Combat HIV/AIDS, malaria and other diseases
Where we are?
None of the targets set for 2010 was achieved which makes extremely difficult to reach them by 2015. The fight against socially-conditioned infectious diseases – a major health priority – has not produced any major results, and the near future will bring new challenges, because of the financial constraints caused by the revision of financing mechanisms and countries’ eligibility conditions to the Global Fund to fight AIDS, Tuberculosis and Malaria (GFATM). Although it is still concentrated in the key groups – injectable drug users, commercial sex workers, and men having sex with other men - the HIV/AIDS infection has shown a clear trend towards infection of their partners. The mode of transmission has changed, in the main it is now sexual. The infection has feminised and has shown a tendency to spread in the rural areas.

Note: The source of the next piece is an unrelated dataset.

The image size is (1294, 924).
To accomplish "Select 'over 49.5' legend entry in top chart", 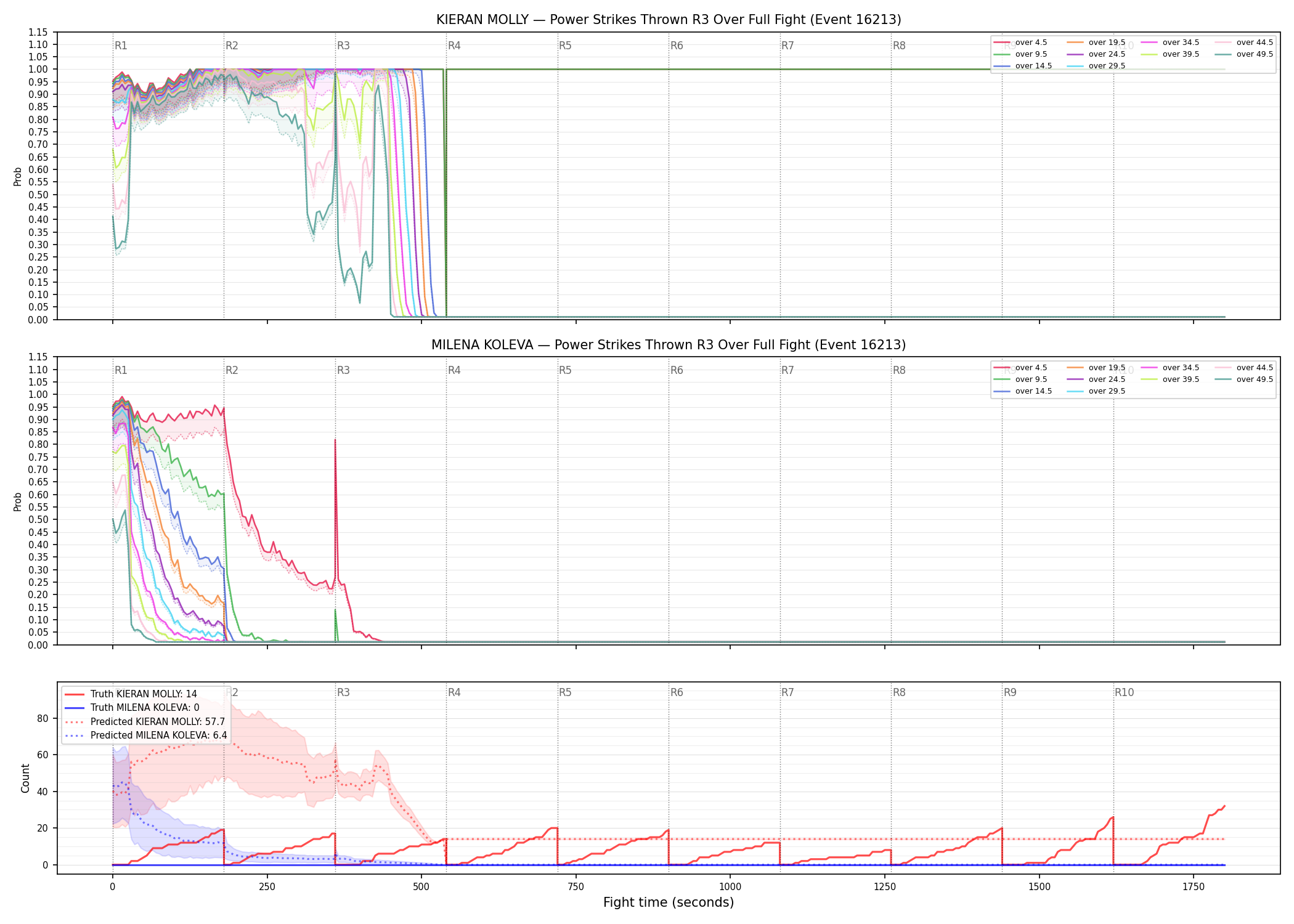I will tap(1244, 54).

The Transnistrian region and the largest cities are leading in HIV prevalence, although the GFATM resources for prevention and treatment measures are provided throughout the country. In this respect, the Government collects relevant data for the MDG 6 from the both sides of the River Nistru,including the Transnistrian region, to monitor progress of UNGASS across the country. Over the few last years, trends have stabilized for TB-associated mortality, reflecting a decrease of 29% by 2012 in comparison to 2007, a decrease of the DOTS (Directly Observed Therapy) treatment drop-outs to 8.5% and an increase of the success rate up to 62.2% as compared with the previous years, when the figures did not exceed of 58%. The success of treatment depends partly on clinical factors, but also on economic factors and patients’ level of knowledge about TB and its treatment. TB continues to affect mainly socially vulnerable groups – unemployed people, persons with disabilities, homeless people, and persons suffering from alcoholism.
The main problems identified in fighting HIV and TB include the rigidity and unattractiveness of the services provided to patients, service provision which is limited to the big cities, the system’s incapacity to tackle the multifaceted needs of the sick people, including stigmatization and discrimination. However, the existence of a consolidated and participatory response of the stakeholders from the civil society, authorities, specialists, and development partners, is a source of optimism. The country mechanism for coordinating national programs (the National Coordination Council) has both qualitative and comprehensive data to support the development of efficient policies based on epidemiological evidence.